== INPUT RECORDS

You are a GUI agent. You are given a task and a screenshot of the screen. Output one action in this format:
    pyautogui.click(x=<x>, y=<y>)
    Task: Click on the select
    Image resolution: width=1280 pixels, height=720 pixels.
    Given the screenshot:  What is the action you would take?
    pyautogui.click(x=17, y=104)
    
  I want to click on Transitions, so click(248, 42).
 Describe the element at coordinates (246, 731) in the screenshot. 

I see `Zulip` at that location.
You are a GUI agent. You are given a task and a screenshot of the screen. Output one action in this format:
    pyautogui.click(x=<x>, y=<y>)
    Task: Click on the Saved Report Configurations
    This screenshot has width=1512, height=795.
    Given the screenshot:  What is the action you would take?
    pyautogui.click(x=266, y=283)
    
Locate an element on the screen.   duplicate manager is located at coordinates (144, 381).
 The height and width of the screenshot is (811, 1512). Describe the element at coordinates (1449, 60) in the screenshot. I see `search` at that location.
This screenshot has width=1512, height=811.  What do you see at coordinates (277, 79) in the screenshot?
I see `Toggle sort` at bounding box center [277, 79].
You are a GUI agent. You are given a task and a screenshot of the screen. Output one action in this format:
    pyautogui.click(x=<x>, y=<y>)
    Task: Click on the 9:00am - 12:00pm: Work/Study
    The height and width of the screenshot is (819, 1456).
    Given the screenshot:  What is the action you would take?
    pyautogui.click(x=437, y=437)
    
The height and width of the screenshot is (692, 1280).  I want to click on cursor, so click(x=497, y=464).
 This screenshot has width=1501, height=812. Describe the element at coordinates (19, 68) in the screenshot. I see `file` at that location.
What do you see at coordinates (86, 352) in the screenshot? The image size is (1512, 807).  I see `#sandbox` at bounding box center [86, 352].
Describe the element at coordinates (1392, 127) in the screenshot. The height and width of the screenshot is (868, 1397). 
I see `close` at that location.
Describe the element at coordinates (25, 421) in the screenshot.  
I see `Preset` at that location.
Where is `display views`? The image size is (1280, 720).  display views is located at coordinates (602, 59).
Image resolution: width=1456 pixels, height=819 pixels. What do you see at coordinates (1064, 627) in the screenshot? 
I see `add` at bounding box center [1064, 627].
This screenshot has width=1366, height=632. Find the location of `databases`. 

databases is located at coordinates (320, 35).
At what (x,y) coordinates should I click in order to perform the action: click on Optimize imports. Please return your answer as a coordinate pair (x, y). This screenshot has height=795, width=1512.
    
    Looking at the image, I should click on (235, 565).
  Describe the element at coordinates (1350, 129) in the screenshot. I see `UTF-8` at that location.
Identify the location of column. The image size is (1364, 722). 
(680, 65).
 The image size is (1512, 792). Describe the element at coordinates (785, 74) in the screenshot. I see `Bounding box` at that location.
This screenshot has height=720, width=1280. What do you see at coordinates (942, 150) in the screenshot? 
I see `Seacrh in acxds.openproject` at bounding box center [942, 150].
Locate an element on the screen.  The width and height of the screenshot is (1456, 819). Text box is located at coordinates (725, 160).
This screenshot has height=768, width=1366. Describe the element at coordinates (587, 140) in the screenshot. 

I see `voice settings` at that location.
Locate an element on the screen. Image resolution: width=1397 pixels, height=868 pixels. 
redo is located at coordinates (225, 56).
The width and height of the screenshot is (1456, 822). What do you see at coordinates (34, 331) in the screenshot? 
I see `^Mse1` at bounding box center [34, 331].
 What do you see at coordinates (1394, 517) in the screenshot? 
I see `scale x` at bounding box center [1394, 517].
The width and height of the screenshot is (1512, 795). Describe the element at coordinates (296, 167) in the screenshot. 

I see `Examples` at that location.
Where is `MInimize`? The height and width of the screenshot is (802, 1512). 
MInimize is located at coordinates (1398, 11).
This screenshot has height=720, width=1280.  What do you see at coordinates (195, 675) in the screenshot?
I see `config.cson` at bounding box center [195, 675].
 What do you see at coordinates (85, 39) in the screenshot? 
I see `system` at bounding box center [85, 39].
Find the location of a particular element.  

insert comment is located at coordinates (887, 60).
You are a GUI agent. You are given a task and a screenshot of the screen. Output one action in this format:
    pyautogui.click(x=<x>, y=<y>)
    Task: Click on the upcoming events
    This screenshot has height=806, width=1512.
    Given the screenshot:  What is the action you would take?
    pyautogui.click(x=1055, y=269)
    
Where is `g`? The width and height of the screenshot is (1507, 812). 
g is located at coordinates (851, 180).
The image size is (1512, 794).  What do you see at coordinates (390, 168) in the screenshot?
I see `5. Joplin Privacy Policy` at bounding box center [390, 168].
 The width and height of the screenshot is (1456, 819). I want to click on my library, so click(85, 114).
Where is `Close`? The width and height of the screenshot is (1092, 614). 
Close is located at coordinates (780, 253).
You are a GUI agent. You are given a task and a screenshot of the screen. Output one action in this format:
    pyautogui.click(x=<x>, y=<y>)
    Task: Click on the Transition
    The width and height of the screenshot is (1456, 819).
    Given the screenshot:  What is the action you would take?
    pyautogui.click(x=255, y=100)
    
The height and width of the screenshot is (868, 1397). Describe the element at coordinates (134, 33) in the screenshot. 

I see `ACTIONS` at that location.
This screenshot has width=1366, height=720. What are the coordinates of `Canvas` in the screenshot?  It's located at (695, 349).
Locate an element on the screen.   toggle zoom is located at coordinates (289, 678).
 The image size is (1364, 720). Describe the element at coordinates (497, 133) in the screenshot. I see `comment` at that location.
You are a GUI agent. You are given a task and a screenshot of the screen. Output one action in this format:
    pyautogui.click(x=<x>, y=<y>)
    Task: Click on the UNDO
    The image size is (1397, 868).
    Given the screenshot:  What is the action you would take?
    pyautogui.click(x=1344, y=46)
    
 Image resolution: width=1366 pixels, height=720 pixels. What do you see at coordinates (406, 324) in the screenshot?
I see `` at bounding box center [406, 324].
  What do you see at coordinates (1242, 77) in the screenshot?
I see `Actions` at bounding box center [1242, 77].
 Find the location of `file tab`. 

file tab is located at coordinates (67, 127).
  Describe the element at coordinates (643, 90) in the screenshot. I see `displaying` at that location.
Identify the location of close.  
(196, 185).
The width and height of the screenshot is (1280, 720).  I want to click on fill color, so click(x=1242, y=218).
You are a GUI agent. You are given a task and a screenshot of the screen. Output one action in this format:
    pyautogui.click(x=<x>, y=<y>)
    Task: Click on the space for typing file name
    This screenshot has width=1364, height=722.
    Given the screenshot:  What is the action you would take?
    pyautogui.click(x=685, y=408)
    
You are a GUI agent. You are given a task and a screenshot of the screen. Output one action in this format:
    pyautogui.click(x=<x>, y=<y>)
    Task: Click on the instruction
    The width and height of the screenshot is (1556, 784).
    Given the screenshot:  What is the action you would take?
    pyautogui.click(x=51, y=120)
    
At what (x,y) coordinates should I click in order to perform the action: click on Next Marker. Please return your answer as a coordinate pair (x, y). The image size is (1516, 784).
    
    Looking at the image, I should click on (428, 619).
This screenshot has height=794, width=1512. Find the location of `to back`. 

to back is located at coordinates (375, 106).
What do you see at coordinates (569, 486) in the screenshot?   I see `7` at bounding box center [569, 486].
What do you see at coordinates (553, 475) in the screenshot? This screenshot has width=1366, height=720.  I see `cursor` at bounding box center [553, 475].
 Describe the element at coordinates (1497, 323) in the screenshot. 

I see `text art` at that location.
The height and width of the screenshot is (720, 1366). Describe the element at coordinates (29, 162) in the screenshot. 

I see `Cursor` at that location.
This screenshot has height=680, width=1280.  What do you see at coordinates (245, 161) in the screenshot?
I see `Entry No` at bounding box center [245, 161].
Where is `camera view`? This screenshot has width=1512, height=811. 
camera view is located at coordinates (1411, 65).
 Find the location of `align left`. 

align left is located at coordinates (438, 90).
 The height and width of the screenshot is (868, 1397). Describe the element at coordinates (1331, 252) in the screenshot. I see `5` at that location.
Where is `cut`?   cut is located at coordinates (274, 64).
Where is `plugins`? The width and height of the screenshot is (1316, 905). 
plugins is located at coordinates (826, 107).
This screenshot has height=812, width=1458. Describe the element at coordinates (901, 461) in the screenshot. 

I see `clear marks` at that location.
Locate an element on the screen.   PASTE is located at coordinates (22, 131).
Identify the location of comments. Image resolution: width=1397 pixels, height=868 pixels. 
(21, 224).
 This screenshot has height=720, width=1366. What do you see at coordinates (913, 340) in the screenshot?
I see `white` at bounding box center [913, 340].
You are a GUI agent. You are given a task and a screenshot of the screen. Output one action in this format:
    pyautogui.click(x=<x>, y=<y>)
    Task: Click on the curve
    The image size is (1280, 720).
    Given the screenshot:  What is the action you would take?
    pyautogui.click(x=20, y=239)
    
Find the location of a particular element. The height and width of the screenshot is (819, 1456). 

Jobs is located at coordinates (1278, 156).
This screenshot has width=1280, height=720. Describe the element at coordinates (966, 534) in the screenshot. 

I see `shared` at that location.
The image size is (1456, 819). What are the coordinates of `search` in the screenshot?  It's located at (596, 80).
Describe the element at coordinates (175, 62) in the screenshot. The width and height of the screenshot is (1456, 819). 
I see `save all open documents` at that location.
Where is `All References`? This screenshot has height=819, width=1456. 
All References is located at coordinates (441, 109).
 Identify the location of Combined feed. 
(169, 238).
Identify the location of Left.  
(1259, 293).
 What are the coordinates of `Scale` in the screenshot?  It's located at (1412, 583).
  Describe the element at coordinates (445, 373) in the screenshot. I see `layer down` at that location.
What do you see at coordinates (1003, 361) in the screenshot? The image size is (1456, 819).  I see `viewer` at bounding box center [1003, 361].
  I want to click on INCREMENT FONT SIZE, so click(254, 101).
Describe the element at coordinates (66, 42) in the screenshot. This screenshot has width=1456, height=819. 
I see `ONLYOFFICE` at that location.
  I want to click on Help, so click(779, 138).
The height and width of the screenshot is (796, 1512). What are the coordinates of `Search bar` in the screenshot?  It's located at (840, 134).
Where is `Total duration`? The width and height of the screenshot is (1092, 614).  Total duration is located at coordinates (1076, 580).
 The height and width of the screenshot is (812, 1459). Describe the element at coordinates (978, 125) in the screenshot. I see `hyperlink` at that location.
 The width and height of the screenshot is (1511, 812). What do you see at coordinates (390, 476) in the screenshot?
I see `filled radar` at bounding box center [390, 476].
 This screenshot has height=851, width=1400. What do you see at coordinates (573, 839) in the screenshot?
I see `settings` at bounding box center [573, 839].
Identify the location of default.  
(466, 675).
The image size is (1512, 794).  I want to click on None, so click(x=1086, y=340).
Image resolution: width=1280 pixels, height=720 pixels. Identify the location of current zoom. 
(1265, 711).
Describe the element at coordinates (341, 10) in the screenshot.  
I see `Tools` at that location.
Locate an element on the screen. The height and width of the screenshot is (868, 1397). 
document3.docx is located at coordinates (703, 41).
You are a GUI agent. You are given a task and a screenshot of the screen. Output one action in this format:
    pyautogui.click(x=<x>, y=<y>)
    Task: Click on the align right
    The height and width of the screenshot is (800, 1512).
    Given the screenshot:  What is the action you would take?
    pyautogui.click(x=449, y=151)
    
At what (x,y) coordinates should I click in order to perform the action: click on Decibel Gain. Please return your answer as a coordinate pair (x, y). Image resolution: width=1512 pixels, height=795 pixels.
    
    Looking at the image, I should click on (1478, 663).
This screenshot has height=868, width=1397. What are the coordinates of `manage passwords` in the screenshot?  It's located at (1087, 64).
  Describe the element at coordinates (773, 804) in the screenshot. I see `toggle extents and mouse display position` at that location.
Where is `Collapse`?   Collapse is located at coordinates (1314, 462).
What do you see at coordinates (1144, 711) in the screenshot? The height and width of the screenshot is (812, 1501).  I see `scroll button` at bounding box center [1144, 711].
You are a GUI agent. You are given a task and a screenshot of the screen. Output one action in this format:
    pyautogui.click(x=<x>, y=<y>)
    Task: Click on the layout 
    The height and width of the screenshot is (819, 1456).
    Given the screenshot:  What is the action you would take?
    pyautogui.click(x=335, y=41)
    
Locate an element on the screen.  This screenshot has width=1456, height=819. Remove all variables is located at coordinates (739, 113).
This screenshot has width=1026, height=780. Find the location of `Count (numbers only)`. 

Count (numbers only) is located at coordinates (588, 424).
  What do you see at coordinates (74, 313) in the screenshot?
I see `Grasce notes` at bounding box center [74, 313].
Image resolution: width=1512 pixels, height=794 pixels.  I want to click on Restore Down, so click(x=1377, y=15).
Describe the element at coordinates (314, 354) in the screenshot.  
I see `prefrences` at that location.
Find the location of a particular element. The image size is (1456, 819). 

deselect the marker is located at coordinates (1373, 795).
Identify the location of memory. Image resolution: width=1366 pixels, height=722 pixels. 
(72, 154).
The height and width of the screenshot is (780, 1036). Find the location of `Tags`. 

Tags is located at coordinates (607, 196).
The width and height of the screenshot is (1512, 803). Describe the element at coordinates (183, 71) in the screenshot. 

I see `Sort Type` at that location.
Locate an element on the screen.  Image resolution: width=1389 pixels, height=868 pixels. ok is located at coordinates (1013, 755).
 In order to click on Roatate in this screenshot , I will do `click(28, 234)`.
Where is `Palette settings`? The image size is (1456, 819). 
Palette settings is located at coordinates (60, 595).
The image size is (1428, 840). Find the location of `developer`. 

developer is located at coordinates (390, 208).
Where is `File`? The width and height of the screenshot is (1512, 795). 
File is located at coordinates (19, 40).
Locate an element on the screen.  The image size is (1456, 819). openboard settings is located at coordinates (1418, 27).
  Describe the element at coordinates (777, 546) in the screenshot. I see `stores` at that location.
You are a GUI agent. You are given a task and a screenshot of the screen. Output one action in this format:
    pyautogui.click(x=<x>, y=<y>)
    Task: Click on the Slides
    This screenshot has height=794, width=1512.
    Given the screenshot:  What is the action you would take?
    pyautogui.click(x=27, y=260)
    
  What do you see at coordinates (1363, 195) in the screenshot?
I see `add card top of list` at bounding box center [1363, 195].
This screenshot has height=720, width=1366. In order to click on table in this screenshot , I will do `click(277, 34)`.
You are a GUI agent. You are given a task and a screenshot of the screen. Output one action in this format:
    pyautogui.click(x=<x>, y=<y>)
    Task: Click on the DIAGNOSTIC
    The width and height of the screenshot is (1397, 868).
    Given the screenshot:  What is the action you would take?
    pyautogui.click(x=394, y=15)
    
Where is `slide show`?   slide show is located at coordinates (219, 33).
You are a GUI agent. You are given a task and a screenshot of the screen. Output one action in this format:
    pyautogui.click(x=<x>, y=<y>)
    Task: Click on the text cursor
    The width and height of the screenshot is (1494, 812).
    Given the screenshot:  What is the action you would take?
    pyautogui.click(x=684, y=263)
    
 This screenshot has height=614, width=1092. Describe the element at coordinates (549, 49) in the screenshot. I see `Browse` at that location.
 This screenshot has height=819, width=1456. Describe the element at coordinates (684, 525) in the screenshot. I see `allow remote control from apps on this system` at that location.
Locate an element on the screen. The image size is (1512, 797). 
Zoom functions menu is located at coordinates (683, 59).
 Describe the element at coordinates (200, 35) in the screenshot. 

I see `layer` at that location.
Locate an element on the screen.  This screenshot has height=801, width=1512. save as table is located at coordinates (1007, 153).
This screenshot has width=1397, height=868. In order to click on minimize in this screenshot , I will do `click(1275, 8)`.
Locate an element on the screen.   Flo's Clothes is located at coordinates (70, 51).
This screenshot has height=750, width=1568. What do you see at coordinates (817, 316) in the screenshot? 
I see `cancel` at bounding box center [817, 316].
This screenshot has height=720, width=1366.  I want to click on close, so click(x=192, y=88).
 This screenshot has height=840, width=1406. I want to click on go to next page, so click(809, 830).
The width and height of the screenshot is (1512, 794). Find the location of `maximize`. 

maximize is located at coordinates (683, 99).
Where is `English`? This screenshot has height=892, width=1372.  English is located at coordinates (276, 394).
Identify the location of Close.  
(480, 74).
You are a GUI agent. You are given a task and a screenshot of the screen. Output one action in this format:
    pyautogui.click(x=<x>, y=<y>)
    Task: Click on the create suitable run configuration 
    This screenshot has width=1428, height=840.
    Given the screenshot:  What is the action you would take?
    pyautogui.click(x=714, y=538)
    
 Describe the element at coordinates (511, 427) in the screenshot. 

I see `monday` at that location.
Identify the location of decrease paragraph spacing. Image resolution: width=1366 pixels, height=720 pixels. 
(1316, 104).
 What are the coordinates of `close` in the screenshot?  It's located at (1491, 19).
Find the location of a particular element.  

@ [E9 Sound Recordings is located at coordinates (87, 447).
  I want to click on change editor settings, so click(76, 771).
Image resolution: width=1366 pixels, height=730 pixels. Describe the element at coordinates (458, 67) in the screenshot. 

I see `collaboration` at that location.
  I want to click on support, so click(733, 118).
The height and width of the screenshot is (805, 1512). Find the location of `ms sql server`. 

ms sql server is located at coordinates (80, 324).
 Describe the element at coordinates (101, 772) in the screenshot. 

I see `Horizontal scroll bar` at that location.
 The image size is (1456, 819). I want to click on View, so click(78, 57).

====

Copy the material word for word, from the line that contains "Image resolution: width=1280 pixels, height=720 pixels. Identify" through the line that contains "What do you see at coordinates (1144, 711)", including both of those lines.

▶ _RESULT_
Image resolution: width=1280 pixels, height=720 pixels. Identify the location of current zoom. 
(1265, 711).
Describe the element at coordinates (341, 10) in the screenshot.  
I see `Tools` at that location.
Locate an element on the screen. The height and width of the screenshot is (868, 1397). 
document3.docx is located at coordinates (703, 41).
You are a GUI agent. You are given a task and a screenshot of the screen. Output one action in this format:
    pyautogui.click(x=<x>, y=<y>)
    Task: Click on the align right
    The height and width of the screenshot is (800, 1512).
    Given the screenshot:  What is the action you would take?
    pyautogui.click(x=449, y=151)
    
At what (x,y) coordinates should I click in order to perform the action: click on Decibel Gain. Please return your answer as a coordinate pair (x, y). Image resolution: width=1512 pixels, height=795 pixels.
    
    Looking at the image, I should click on (1478, 663).
This screenshot has height=868, width=1397. What are the coordinates of `manage passwords` in the screenshot?  It's located at (1087, 64).
  Describe the element at coordinates (773, 804) in the screenshot. I see `toggle extents and mouse display position` at that location.
Where is `Collapse`?   Collapse is located at coordinates (1314, 462).
What do you see at coordinates (1144, 711) in the screenshot? The height and width of the screenshot is (812, 1501).  I see `scroll button` at bounding box center [1144, 711].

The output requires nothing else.